被曝労働に関する動き
『原子力資料情報室通信』第424号(2009/10/1)より
被曝労働に関する動き
渡辺美紀子
●梅田さんの心筋梗塞についての検討会はじまる
前号、フォトジャーナリストの樋口健二さんに「30年目の真実、死亡扱いされていた原発親方」で、1979年に島根原発と敦賀原発で働いた梅田隆亮さんのことを報告してもらった。梅田さんは、2008年9月に松江労働基準監督署に労災申請を行なった。
梅田さんの労災申請に対する「電離放射線障害の業務上外に関する検討会」について厚生労働省に問い合わせたところ、8月25日時点で準備中とのことだったが、9月9日に第1回検討会が開催された。核医学を専門とする米倉義晴氏(放射線医学総合研究所理事長)が新たに加わっている。この検討会は個人事案であるという理由で、すべて非公開で行なわれている。
梅田さんは現在、体調不良と闘う毎日を送っている。一刻も早く労災が認定されることを望みたい。
●長尾裁判清水意見書に対し公開質問状
東京電力を提訴した長尾裁判は東京地裁、東京高裁で原告敗訴になった。裁判で争われていたのは長尾さんが多発性骨髄腫であったかどうか(診断論)と多発性骨髄腫と被ばくの関係(因果関係論)だった。東京地裁判決はその両者とも否定した。しかし、高裁では「長尾さんは多発性骨髄腫であった」と原告側の主張を明確に認めた。最高裁では因果関係について争われることになる。
「長尾さんは多発性骨髄腫ではなかった」の根拠は、東京電力からの依頼により提出された清水一之医師の意見書に基づいている。意見書で清水医師は、多発性骨髄腫患者である長尾さんの診断名自体が誤りである、診断はMGUSと孤立性形質細胞腫の二つの疾患であると主張した。この診断は清水医師が日本からただ一人出席した国際骨髄腫作業グループが作成した多発性骨髄腫の診断基準にも、自身で発表した新しい診断基準に関する解説論文にも矛盾するものだった。
--------
▶ **指示 1**:
被曝労働に関する記事に出てくる病名を、すべて挙げよ。
▶ **指示 2**:
被曝労働に関する記事の続きを、最後の文の後から書け。
--------
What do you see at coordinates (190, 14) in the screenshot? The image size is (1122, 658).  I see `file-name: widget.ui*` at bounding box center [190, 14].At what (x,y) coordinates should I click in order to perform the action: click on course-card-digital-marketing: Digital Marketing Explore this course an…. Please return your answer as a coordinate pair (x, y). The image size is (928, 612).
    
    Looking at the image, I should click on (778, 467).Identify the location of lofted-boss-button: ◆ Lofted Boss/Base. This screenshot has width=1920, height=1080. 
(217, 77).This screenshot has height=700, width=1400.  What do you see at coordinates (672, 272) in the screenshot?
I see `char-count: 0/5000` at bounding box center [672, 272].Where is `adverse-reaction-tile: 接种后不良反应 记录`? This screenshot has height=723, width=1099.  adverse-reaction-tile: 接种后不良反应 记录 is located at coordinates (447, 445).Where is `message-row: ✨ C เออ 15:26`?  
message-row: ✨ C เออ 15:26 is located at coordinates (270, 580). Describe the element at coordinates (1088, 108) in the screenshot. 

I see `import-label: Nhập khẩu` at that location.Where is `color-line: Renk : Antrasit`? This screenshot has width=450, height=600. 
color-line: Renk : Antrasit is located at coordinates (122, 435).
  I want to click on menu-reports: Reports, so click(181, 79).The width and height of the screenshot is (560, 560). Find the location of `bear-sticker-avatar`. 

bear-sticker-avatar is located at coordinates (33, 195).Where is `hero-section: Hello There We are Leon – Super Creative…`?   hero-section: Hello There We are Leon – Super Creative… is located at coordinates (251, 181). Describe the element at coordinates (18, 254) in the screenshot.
--------
▶ **出力 1**:
心筋梗塞、多発性骨髄腫、MGUS、孤立性形質細胞腫

▶ **出力 2**:
長尾裁判を支援する会は、清水医師のこのような一連の行為は医師としての倫理にもとるものだと考え、6月17日、専門医としての社会的責任を問う公開質問状「骨髄腫専門医の社会的責任に関しての質問」を日本骨髄腫研究会の清水一之代表幹事、張高明会長、川戸正文・高木敏之監事あてに送った( takasas.main.jp/column_090701.html )。現在のところ回答はないままである。
●日本原燃、再処理工場稼働に向けて体内汚染の除去剤の承認求める
10月1日、放射線医学総合研究所緊急被ばく医療センターにて、第1回「放射性物質による体内汚染の除去剤の早期承認に関する検討委員会」が開かれる。
これは日本原燃から日本保健物理学会長宛に「放射性物質による体内汚染の除去剤の早期承認に関する要望書」が提出されたことについて学会理事会で審議した結果、臨時委員会を設置し、保物学会としての対応案について諮問することが決まったものだ。
この臨時委員会の主査は明石真言・放射線医学総合研究所緊急被ばく医療研究センター長で、キレート剤等の放射性物質による体内除去剤についての国内外の情報を収集・検討し、日本保健物理学会としての見解、関係省庁へ提出する要望書の原案作成など学会としての対応案をまとめるという。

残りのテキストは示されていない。